++++ Task input ++++
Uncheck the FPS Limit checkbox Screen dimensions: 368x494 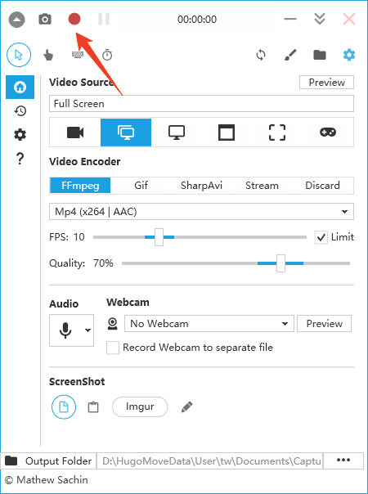[321, 237]
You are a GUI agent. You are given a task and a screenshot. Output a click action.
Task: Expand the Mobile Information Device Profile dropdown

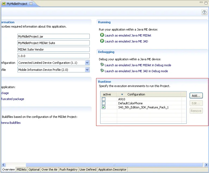click(87, 70)
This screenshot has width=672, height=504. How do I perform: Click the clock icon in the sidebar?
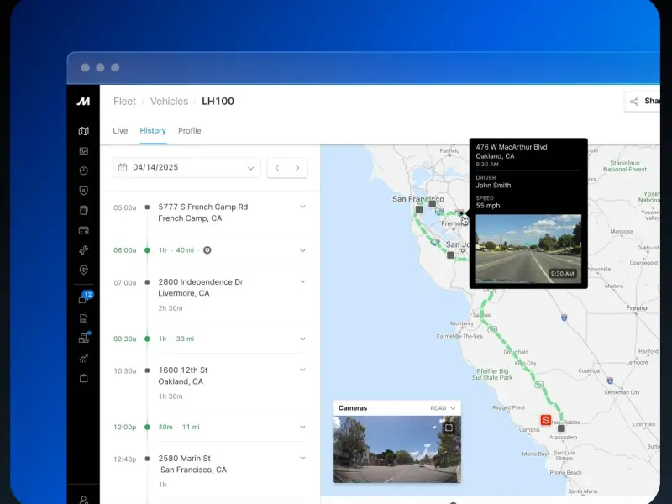83,171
++++
Nothing but the lines from the line holding "This screenshot has" through the last line of the entries above is to be reproduced, exactly and without pictures.

This screenshot has width=672, height=504. How do I perform: Click the clock icon in the sidebar?
83,171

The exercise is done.